If the library is at all well-stocked, you should be able
to find thousands of volumes. The conclusions reached by
the articles in all of these volumes depend on evolution
either directly or indirectly. If evolution were not true,
the information in those journals would have tumbled like a
house of cards long ago. But it hasn't, and that
more than anything else shows it to be an accurate
description of reality.
If you think the scientific method is about "proof,"
then you don't understand the scientific method.
Nothing is science is "proven," even the most basic
and fundamental things we've learned from science. "Proof"

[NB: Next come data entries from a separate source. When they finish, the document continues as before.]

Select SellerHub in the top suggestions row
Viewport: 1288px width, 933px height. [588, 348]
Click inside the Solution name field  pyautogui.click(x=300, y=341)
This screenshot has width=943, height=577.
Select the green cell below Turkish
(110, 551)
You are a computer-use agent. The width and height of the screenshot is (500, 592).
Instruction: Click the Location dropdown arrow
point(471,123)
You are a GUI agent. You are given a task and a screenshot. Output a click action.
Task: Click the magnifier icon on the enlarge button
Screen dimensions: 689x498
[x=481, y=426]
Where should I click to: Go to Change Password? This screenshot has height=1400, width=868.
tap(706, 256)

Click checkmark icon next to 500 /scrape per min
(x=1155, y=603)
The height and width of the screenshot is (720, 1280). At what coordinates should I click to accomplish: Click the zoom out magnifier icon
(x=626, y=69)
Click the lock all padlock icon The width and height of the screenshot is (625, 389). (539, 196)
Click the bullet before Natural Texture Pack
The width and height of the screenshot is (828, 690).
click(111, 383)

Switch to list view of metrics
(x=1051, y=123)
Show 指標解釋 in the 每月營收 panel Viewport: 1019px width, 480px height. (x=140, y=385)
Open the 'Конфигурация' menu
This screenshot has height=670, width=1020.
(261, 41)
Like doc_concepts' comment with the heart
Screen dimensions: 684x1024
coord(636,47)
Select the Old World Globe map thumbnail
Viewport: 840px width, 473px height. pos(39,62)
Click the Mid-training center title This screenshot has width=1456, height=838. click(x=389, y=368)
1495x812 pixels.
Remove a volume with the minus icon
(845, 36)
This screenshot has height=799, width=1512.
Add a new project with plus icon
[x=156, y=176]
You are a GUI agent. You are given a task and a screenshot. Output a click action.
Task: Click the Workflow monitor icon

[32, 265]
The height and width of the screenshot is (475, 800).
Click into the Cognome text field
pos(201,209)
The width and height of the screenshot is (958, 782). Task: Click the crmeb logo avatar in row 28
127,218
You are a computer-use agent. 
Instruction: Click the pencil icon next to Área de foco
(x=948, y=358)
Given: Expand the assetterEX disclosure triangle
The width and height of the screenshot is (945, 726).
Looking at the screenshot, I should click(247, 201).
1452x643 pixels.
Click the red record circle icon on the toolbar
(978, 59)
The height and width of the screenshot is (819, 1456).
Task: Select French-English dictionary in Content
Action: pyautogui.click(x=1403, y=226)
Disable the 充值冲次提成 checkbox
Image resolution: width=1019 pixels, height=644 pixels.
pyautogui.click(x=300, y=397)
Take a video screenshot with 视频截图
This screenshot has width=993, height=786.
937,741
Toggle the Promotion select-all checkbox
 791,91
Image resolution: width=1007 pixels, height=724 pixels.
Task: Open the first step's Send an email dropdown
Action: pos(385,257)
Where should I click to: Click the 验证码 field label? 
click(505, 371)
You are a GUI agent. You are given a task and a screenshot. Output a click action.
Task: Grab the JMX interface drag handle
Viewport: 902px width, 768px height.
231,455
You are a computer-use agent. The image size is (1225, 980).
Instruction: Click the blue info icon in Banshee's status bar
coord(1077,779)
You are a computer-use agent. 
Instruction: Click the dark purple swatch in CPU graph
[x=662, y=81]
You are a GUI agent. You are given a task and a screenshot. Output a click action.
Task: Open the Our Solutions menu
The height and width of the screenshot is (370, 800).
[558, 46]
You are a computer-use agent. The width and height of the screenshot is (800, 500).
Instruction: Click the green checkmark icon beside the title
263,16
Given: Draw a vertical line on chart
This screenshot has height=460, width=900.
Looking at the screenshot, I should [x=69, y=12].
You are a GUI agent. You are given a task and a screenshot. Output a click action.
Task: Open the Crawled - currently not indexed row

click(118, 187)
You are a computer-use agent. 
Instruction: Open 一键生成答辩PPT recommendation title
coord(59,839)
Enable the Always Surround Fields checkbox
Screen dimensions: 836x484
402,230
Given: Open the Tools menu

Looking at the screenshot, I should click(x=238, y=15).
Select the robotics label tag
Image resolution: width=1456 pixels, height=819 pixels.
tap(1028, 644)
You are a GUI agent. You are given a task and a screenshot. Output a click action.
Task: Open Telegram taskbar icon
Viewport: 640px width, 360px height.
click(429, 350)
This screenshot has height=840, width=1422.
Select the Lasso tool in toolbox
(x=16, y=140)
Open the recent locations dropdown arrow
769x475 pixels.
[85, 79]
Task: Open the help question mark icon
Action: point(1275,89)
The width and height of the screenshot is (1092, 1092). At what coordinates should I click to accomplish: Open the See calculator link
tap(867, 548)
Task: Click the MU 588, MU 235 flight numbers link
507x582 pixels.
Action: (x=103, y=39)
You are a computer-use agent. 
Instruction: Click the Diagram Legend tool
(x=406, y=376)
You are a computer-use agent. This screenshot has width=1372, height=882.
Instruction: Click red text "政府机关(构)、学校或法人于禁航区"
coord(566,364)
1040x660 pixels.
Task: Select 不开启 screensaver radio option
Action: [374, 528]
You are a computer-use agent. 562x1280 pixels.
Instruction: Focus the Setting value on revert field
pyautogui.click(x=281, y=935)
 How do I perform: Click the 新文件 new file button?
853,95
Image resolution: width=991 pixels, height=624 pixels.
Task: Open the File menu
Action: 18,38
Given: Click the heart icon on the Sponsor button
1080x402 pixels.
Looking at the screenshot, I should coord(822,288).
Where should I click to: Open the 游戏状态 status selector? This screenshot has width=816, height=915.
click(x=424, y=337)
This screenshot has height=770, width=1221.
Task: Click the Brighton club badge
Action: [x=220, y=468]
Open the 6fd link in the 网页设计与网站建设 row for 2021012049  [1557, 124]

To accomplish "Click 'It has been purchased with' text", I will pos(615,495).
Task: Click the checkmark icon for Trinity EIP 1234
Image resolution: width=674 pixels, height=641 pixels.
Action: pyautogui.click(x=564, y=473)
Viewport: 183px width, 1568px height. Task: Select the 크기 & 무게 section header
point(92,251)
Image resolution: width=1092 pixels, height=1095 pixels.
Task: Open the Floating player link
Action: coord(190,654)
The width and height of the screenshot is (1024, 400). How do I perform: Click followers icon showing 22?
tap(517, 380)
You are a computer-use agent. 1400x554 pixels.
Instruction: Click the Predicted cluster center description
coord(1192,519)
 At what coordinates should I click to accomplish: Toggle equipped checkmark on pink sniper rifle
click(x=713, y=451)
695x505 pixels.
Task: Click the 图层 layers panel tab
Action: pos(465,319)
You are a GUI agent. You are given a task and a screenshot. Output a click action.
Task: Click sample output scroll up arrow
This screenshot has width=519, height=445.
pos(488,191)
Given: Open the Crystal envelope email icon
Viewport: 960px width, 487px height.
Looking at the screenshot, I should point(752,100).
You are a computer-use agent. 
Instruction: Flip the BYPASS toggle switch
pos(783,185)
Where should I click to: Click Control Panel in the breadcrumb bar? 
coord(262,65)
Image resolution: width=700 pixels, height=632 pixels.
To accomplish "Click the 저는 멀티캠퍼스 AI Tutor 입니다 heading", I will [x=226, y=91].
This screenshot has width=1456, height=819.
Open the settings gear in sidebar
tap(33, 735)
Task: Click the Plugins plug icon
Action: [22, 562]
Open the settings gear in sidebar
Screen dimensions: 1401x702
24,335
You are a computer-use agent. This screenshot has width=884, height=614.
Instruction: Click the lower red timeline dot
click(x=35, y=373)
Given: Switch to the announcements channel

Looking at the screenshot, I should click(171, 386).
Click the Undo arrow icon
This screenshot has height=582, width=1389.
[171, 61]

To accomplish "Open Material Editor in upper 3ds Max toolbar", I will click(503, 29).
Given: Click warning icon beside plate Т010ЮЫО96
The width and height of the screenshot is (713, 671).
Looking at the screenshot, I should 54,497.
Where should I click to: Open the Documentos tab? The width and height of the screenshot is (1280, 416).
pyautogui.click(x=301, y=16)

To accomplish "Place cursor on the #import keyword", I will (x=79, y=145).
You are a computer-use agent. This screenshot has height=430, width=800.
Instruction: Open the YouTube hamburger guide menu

only exists in logic and mathematics; what science has is
evidence. In the case of evolution, the evidence
most clearly weighs in its favor. Science doesn't proclaim
evolution a "fact" with casual ease; it does so with over a
century of evidence and investigation backing it up. See
the Evolution is a Fact
and a Theory FAQ for more details.
Furthermore, your understanding of the "fundamental
requirements" of the scientific method is simplistic at
best. What science requires is observations; the
more the better. We don't have to travel back in time to
observe actual living dinosaurs to be able to study them
any more than we have to travel to a distant galaxy to make
observations of the stars there or travel to the center of
the earth to know what the earth's core is composed of.
Many sciences, such as astrophysics, geology, paleontology,
and meteorology, involve making observations about
processes that we can't control directly, but that doesn't
make them any less scientific.
Evolutionary theory is a valid scientific theory, and
not simply a tautology. See the Evolution and Philosophy
FAQ.
As for predictions made by evolution, there are lots and
they are observed. For example, evolutionary theory
predicts that intermediate forms should be found between
major categories of biological life. We've found many of
those, the most famous of which is Archaeopteryx, which has
features in common with both modern birds and reptiles.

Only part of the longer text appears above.